The Cheltenham Gold Cup dates back to 1924, when Red Splash was ridden home by Dick Rees, one of only 7 Welsh jockeys to have crossed the line first. Of the 89 runnings of the Gold Cup, over 50% of the winning riders have come from Ireland, and more than half the victorious horses were aged either 8 or 9.
While the past doesn’t always predict the future, previous races suggest this year’s Gold Cup will be won by a previous Grade One winner aged 8 or 9, had run in the King George that season and was in the top-three in the betting.
The closest match from the confirmed runners is:Mite Bite (3x Grade One winner including the King George, 9 years old and the current favourite at around 9/2)
Leading horse racing writer and analyst James Willoughby gives his expert opinion on who will be crowned Gold Cup champion at this year’s Cheltenham Festival
THE 2018 Timico Cheltenham Gold Cup will be either the proving ground of Might Bite’s talent, or the naughty step of his ultimate meltdown: the most talented horse in the field is also the most wayward.
So often in racing, a brilliant horse comes with its share of quirks. It seems as if winning compliantly is not enough to satisfy the errant mind of the equine virtuoso.

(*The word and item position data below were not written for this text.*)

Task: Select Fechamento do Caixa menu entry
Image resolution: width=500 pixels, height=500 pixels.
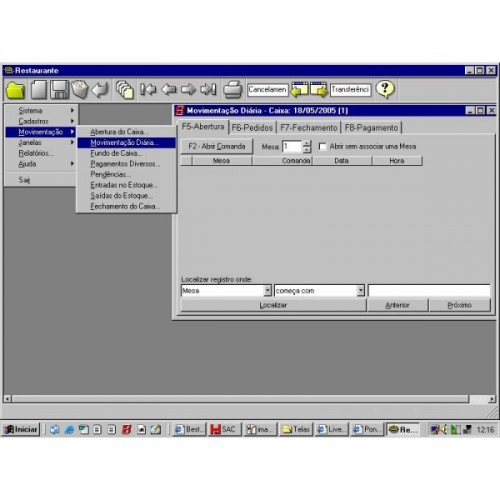Action: click(x=126, y=206)
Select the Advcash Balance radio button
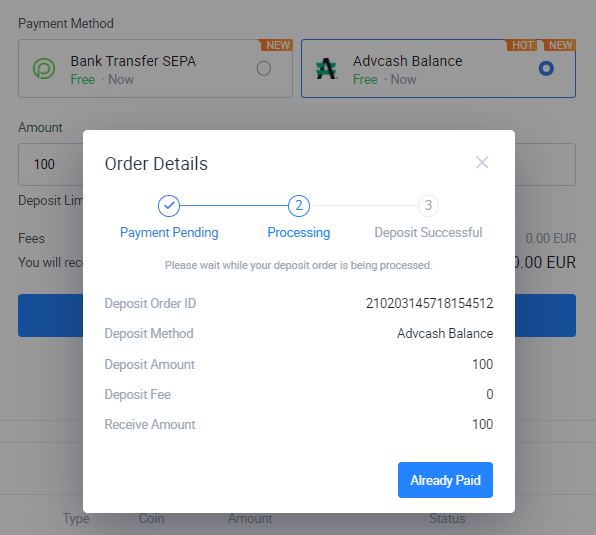The width and height of the screenshot is (596, 535). click(546, 69)
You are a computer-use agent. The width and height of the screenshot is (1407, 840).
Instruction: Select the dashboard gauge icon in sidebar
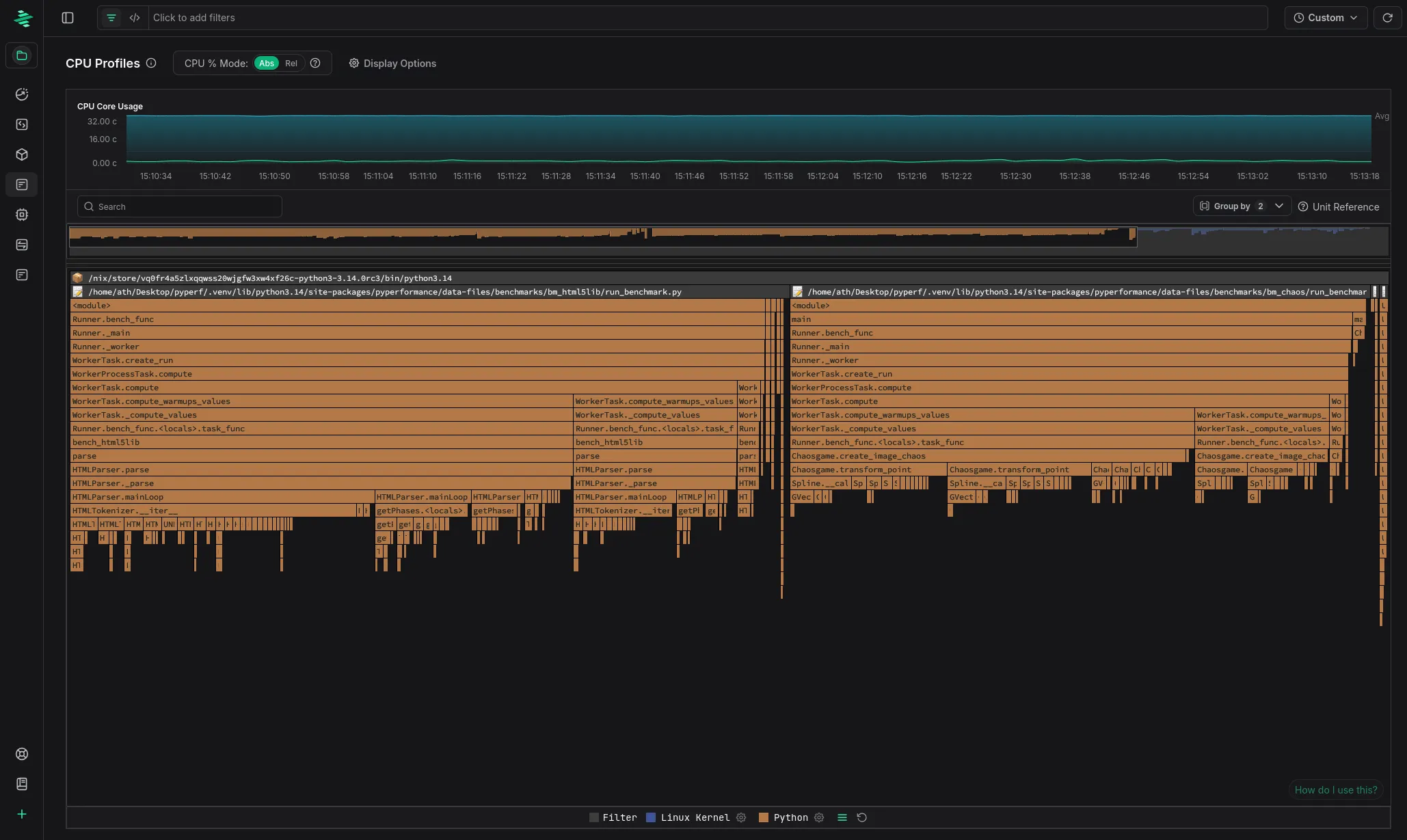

At last year’s Festival, Might Bite shot nearly 15 lengths clear of the Grade 1 RSA Novices’ Chase field in the manner of a worldly talent. In typical style, however, he started to put on the brakes in front and turned right halfway up the run-in. Having allowed stablemate Whisper to erode, and then claim, his lead, he resumed concentration, and rallied in amazing style to gain victory by a nose.
It was an extraordinary display which could only be achieved by a horse with a lot of excess talent. His chance can be coldly framed by figures: Whisper now has an official form rating of 167, so, using this reference, Might Bite must be a mid-170s horse.
And that’s a key number. A decent par figure for the Cheltenham Gold Cup winner to reach is 170. Might Bite is surely a lot better than that; he can also be rated in excess of the standard from another idling display, his Grade 1 King George win over 166-rated Double Shuffle. In summary, his form is enough to look past his wayward streak – for now.
Third last year, Native River returned with a bloodless Newbury win over two opponents, once again looking a relentless galloper. He needs to find another gear, but cannot be far away – especially if the ground happens to come up deep.
The Grade 1 Irish Gold Cup in February continued the run of underwhelming evidence. The talented Killultagh Vic looked sure to win when he fell at the last. The 33-1 winner Edwulf and neck runner-up Outlander finished strongly as they drew clear, but neither has form required to win at Cheltenham.
Our Duke is a very strong stayer and should stay on for a place. Another with each-way claims is course winner Definitly Red, the hope of the North. But the dark horse is Total Recall, the Grade 3 Ladbrokes Trophy winner at Newbury who also defeated Whisper. The future is bright for the Willie Mullins-trained horse. Could the future be now?